Provided passage.
********************
A dangerous invasive alien weed known as field dodder could be a serious menace to agriculture and biodiversity across Sub-Saharan Africa, and reduce crop yields, scientists say.
A scientist who has been studying the toxic weed for a decade in Africa estimates that over US$1.1 billion will be needed for research on how to completely eradicate the weed and to mobilise farmers and policymakers to tackle the scourge.
James Koske, acting dean of the School of Environmental Studies at Kenya’s Kenyatta University, in an exclusive interview with SciDev.Net, said the alien weed is persistently devastating the African ecosystem and threatening to wipe out the continent’s rich biodiversity.
“It will be nearly impossible to control this weed in the next decade if national governments fail to take quick action.”
Innocent Ngare, Kenyatta University
Koske noted that Africa’s economy, unlike other continents, is anchored on agriculture. If not checked early enough, field dodder – known scientifically as Cuscuta campestris – could reduce projected agricultural yields in Sub-Saharan Africa by nearly 30 per cent by 2029, he predicted.
Innocent Ngare, a doctoral candidate at the Department of Environmental Sciences, Kenyatta University, said: “Increasing infestation of field dodder on farmlands has reduced [the] quantity of food produced. This poses a challenge to a sustained food supply.
“Even African nations that have already been infested by the weed are yet to respond. The breakthrough starts with research, funding, awareness creation and fast-track policies on plant trade.”
According to the International Centre of Insect Physiology and Ecology (icipe), based in Kenya, it is projected that the threat of alien species in Sub-Saharan Africa will directly affect the attainment of three Sustainable Development Goals: SDG1 (no poverty) SDG2 (zero hunger) and SDG3 (good health and well-being).
********************
Given data.
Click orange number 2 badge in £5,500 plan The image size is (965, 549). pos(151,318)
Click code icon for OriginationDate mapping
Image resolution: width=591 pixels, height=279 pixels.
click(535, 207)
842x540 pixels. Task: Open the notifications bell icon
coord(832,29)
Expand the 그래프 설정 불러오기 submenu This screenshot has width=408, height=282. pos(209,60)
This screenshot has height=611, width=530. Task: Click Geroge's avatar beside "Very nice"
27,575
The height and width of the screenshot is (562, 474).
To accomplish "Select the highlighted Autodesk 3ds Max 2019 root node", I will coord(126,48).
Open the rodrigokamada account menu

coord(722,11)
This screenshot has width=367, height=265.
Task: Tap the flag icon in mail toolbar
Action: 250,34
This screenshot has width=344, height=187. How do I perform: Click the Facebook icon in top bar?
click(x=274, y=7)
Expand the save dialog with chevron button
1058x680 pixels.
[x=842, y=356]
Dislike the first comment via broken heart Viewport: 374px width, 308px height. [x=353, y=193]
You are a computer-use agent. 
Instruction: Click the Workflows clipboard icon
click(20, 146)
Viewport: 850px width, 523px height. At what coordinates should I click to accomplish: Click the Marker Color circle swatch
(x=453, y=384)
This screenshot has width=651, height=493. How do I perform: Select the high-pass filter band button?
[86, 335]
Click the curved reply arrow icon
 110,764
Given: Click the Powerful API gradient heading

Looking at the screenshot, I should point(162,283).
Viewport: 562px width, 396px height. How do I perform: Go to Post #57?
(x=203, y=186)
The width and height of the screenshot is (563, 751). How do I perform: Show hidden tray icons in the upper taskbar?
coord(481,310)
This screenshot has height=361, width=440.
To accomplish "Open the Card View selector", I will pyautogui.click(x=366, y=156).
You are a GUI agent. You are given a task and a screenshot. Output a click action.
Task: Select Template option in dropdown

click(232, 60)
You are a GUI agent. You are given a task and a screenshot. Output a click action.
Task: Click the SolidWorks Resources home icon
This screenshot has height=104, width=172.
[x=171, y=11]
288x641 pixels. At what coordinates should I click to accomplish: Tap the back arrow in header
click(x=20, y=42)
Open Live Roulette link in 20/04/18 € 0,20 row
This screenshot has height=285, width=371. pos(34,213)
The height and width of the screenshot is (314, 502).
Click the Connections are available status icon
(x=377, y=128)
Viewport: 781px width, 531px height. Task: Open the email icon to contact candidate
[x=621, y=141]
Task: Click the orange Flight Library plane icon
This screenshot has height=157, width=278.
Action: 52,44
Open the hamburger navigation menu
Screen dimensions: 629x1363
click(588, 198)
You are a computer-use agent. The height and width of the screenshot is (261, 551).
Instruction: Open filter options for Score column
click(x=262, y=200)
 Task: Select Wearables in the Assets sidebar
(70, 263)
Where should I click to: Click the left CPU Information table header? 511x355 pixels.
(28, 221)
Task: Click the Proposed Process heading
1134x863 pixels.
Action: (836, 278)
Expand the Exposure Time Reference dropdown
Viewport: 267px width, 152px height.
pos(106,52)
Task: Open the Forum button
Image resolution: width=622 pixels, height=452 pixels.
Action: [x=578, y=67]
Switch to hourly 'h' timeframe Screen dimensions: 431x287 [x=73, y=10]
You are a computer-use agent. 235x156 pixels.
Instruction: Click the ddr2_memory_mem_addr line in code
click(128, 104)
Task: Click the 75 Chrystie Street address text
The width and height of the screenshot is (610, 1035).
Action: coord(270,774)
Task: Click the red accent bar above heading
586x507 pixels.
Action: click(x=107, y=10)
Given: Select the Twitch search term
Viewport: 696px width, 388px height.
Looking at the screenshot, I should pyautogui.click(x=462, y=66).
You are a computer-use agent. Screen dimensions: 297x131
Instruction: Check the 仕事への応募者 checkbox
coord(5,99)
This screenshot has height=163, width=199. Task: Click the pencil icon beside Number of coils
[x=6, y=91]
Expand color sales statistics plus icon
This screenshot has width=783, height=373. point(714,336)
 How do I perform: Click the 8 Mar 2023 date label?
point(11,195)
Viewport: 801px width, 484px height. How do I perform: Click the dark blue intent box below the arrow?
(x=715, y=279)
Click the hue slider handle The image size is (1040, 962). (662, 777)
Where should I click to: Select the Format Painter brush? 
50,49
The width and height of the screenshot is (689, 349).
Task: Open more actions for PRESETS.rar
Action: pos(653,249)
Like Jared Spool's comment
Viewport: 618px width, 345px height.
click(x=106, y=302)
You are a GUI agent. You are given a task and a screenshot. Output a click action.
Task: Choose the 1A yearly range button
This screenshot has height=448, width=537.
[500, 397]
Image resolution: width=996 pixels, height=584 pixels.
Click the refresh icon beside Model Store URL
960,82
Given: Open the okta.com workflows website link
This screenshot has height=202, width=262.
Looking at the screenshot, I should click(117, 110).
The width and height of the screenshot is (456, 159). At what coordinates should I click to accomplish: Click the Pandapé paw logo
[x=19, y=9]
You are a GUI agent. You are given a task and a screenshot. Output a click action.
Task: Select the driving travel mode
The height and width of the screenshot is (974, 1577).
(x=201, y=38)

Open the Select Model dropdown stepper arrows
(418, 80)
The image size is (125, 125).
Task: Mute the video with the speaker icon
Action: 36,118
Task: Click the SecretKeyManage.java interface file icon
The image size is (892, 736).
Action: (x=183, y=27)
********************
Tasks.
• a. In the field dodder article, copy the passage from "Innocent Ngare, a" to "health and well-being)." word for word.
• b. What is the scientific name of field dodder, according to the field dodder article?

Problem solutions.
• a.
Innocent Ngare, a doctoral candidate at the Department of Environmental Sciences, Kenyatta University, said: “Increasing infestation of field dodder on farmlands has reduced [the] quantity of food produced. This poses a challenge to a sustained food supply.
“Even African nations that have already been infested by the weed are yet to respond. The breakthrough starts with research, funding, awareness creation and fast-track policies on plant trade.”
According to the International Centre of Insect Physiology and Ecology (icipe), based in Kenya, it is projected that the threat of alien species in Sub-Saharan Africa will directly affect the attainment of three Sustainable Development Goals: SDG1 (no poverty) SDG2 (zero hunger) and SDG3 (good health and well-being).

• b. Cuscuta campestris